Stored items
______________________________

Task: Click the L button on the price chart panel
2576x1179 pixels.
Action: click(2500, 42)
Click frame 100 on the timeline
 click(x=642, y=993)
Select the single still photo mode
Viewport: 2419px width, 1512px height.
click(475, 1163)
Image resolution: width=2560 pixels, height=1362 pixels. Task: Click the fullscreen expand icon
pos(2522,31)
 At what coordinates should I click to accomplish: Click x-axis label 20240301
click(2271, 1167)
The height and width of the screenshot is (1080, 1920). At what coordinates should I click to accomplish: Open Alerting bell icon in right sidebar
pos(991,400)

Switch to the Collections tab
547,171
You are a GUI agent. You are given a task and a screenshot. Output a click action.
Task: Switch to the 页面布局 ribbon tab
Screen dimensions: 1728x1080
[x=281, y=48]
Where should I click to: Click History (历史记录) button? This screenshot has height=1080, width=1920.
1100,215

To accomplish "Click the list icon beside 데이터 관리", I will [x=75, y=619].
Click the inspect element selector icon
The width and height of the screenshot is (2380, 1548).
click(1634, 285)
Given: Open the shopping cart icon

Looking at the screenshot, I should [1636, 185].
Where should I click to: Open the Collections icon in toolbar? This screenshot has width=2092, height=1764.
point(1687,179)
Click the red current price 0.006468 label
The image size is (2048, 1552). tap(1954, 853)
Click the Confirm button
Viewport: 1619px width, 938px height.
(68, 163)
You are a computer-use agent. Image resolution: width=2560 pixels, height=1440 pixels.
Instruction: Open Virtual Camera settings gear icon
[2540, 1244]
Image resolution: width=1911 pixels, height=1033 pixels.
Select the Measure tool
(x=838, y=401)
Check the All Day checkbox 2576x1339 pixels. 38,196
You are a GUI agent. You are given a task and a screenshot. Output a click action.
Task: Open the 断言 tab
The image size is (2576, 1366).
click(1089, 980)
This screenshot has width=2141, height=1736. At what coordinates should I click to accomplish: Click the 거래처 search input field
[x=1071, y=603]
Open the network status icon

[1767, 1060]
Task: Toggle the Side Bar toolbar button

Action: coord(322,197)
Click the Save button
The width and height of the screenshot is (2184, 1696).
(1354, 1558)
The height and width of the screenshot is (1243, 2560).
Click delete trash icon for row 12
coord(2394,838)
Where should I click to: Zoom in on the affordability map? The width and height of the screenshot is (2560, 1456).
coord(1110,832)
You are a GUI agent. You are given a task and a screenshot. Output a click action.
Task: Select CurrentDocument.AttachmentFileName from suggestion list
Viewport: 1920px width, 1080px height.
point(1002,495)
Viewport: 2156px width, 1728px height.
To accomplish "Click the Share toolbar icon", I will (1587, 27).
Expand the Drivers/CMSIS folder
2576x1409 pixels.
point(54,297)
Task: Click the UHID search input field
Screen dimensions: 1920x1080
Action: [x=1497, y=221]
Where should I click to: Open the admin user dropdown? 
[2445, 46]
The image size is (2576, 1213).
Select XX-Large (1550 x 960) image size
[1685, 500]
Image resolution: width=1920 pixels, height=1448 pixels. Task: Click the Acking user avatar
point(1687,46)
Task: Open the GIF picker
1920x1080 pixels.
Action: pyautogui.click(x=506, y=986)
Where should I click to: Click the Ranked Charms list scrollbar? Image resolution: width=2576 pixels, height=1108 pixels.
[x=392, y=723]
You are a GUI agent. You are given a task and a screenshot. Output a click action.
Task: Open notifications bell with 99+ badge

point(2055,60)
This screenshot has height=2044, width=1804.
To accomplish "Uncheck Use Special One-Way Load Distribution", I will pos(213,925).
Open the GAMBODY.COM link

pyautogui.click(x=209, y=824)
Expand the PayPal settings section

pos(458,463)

______________________________

> Instructions for the task: The stretch of entries above that starts with the line containing "Instruction: Open Virtual" and goes on through the line containing "Task: Select CurrentDocument.AttachmentFileName" is to be transcribed exactly, and no other line is to be transcribed.

> Task output:
Instruction: Open Virtual Camera settings gear icon
[2540, 1244]
Image resolution: width=1911 pixels, height=1033 pixels.
Select the Measure tool
(x=838, y=401)
Check the All Day checkbox 2576x1339 pixels. 38,196
You are a GUI agent. You are given a task and a screenshot. Output a click action.
Task: Open the 断言 tab
The image size is (2576, 1366).
click(1089, 980)
This screenshot has width=2141, height=1736. At what coordinates should I click to accomplish: Click the 거래처 search input field
[x=1071, y=603]
Open the network status icon

[1767, 1060]
Task: Toggle the Side Bar toolbar button

Action: coord(322,197)
Click the Save button
The width and height of the screenshot is (2184, 1696).
(1354, 1558)
The height and width of the screenshot is (1243, 2560).
Click delete trash icon for row 12
coord(2394,838)
Where should I click to: Zoom in on the affordability map? The width and height of the screenshot is (2560, 1456).
coord(1110,832)
You are a GUI agent. You are given a task and a screenshot. Output a click action.
Task: Select CurrentDocument.AttachmentFileName from suggestion list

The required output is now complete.